* What the task asks:
Could you write out the material below again, from the line containing "You are a GUI" down to the end of the material, changing "gradient" to "shaded" and keeping everything else the same? Leave the pictures out of your answer.

=-=-=

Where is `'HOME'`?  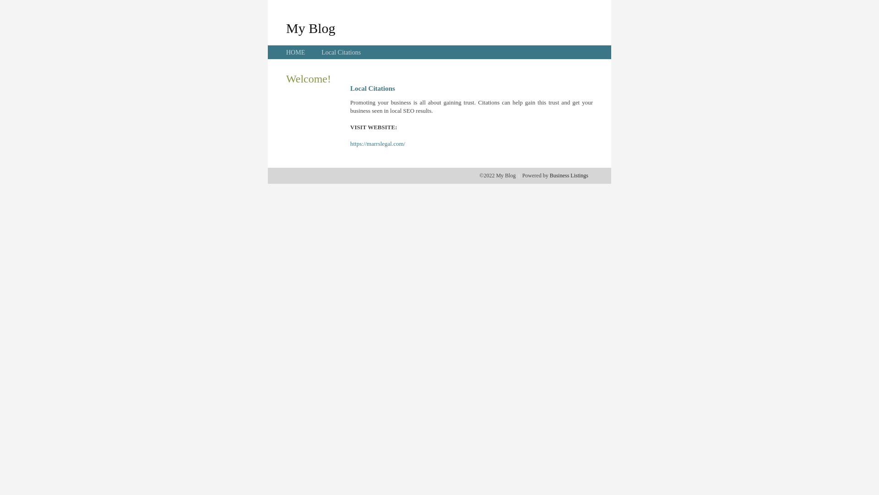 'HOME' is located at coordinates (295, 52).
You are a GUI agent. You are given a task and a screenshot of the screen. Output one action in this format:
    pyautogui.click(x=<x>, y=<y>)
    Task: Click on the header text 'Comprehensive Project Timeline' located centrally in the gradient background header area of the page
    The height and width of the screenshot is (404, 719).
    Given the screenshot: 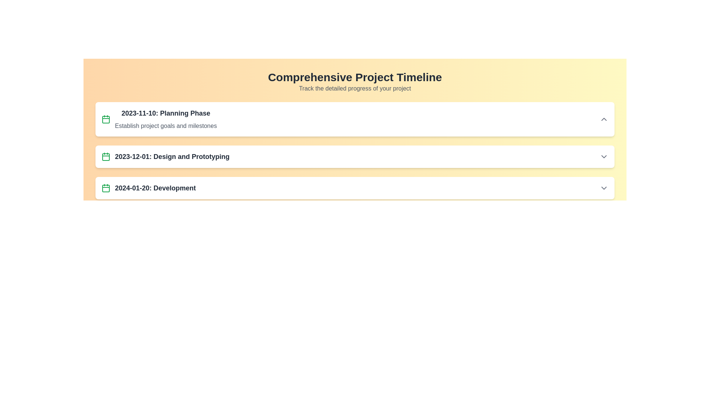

=-=-=

* In response:
You are a GUI agent. You are given a task and a screenshot of the screen. Output one action in this format:
    pyautogui.click(x=<x>, y=<y>)
    Task: Click on the header text 'Comprehensive Project Timeline' located centrally in the shaded background header area of the page
    The height and width of the screenshot is (404, 719).
    Given the screenshot: 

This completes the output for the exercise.